- Ursula von der Leyen informou ter conversado com Péter Magyar sobre prioridades rápidas para desbloquear o financement da UE através de reformas urgentes.
- A Hungria tem aproximadamente 17 mil milhões de euros de fundos da UE congelados, incluindo 10 mil milhões de euros do fundo de recuperação, com prazo até ao final de agosto para desbloquear.
- A Comissão Europeia exige restaurar o estado de direito, realinhar com os valores europeus e reformar para abrir as oportunidades de investimento, incluindo um plano de defesa de 16 mil milhões de euros sob o esquema SAFE.
- Agências de notação alertam que liberar os fundos pode impulsionar a economia, mas há riscos por conta de prazos apertados e resistência de funcionários leais a Orbán.
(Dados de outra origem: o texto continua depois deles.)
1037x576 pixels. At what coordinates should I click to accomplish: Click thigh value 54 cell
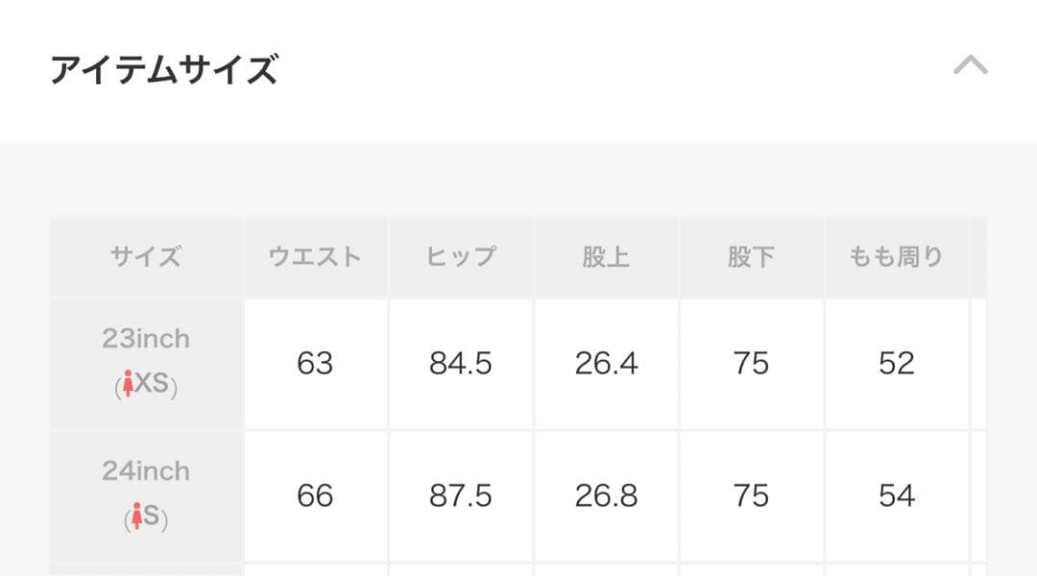click(896, 495)
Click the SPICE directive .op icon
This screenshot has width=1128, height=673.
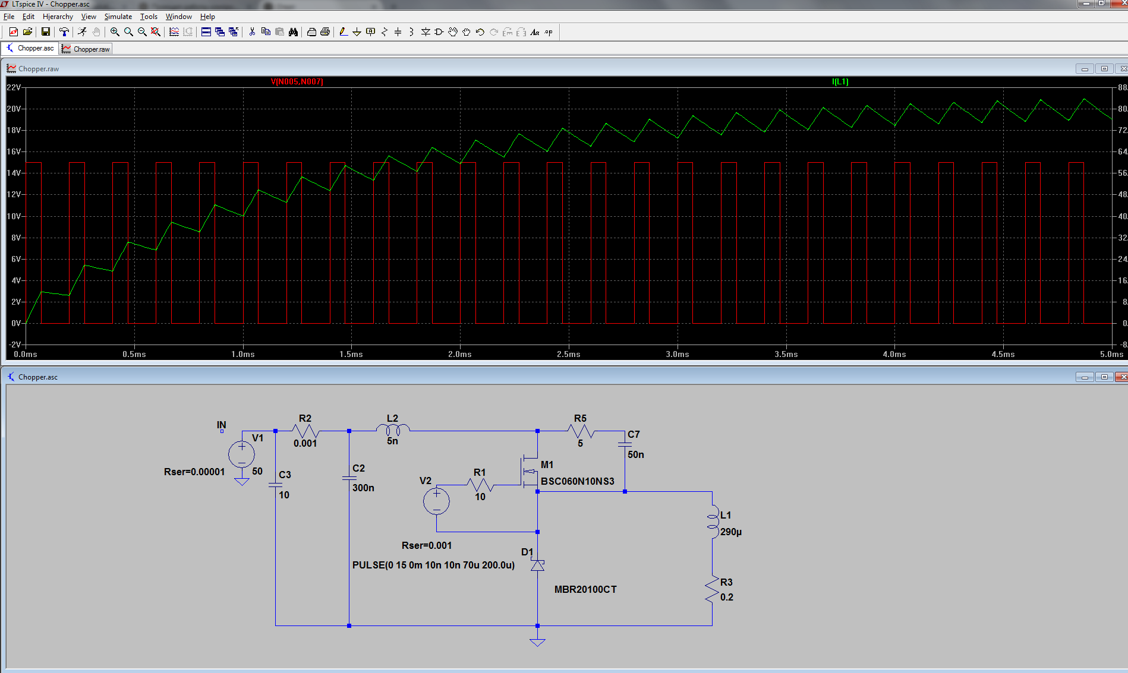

- Magyar, que deve tomar posse em meados de maio com maioria de dois terços, enfrenta o desafio de aprovar a legislação necessária antes do prazo de agosto para desbloquear os fundos.
A presidente da Comissão Europeia, Ursula von der Leyen, anunciou ter conversado com Péter Magyar, o vencedor das eleições na Hungria, para acelerar reformas essenciais. O objetivo é desbloquear fundos da UE que estão congelados.
Segundo a Comissão, o foco está em restaurar o Estado de direito, realinhar com os valores europeus e avançar com reformas para libertar o financiamento. O diálogo também aborda um plano de defesa de 16 mil milhões de euros sob o esquema SAFE.
A Hungria mantém cerca de 17 mil milhões de euros congelados, incluindo 10 mil milhões do fundo de recuperação da pandemia. O descongelamento depende de reformas que devem ser implementadas até ao final de agosto.
Contexto financeiro e riscos
Analistas apontam que o desbloqueio pode impulsionar a economia húngara, que tem registado sinais de estagnação. Contudo, existem riscos por prazos curtos e resistência de aliados de Viktor Orbán em cargos-chave.
Magyar, que pretende uma maioria parlamentar de dois terços, enfrenta ainda resistência interna. A Moody’s considera que tal maioria facilitaria a aprovação da legislação necessária, mas alerta para entraves institucionais.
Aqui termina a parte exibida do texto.